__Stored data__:
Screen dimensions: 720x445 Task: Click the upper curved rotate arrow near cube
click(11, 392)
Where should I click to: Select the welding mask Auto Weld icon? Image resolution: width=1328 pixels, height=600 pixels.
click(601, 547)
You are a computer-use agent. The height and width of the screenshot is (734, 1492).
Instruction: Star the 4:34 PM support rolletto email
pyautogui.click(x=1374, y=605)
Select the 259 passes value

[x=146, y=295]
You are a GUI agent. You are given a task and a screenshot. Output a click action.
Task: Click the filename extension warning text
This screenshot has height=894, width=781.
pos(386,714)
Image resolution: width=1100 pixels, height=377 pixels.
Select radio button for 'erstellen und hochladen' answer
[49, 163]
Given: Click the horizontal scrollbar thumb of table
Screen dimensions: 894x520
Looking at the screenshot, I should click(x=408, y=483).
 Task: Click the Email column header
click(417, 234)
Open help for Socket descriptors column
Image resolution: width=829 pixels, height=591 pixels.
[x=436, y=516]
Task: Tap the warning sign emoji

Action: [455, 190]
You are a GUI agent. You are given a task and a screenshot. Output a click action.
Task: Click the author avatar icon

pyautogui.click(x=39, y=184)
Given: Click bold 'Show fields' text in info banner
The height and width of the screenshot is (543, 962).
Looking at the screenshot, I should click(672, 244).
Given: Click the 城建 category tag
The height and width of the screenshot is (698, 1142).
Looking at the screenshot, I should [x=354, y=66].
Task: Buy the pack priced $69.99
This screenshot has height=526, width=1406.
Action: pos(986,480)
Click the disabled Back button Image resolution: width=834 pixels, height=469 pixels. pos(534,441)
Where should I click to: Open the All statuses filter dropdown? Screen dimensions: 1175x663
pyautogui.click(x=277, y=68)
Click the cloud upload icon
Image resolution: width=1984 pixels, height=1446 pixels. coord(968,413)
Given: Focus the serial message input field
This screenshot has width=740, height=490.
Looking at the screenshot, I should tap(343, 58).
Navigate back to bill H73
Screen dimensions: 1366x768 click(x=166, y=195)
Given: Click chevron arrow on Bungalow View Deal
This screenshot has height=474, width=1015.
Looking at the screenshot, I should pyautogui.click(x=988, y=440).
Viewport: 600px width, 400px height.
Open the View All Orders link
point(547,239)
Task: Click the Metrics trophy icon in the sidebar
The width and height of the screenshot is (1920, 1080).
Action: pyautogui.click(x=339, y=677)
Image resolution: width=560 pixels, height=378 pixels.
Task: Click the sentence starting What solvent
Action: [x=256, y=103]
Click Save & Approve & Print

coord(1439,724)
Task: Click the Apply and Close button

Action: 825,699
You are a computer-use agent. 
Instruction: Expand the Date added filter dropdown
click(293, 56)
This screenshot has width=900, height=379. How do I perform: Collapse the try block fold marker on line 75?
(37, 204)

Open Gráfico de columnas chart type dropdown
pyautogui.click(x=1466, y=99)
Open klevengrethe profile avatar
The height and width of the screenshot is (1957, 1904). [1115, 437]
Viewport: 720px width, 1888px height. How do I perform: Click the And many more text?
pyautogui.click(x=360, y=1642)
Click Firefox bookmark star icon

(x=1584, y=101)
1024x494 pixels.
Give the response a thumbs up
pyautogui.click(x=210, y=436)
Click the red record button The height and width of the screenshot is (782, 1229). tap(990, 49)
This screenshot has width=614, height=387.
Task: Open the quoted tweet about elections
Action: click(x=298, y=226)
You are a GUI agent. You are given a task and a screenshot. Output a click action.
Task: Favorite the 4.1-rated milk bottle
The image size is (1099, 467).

__What you are asked to do__:
Pick out and copy each line of the records above that contains the word "warning". Case counts.

__Written solution__:
Task: Click the filename extension warning text
Task: Tap the warning sign emoji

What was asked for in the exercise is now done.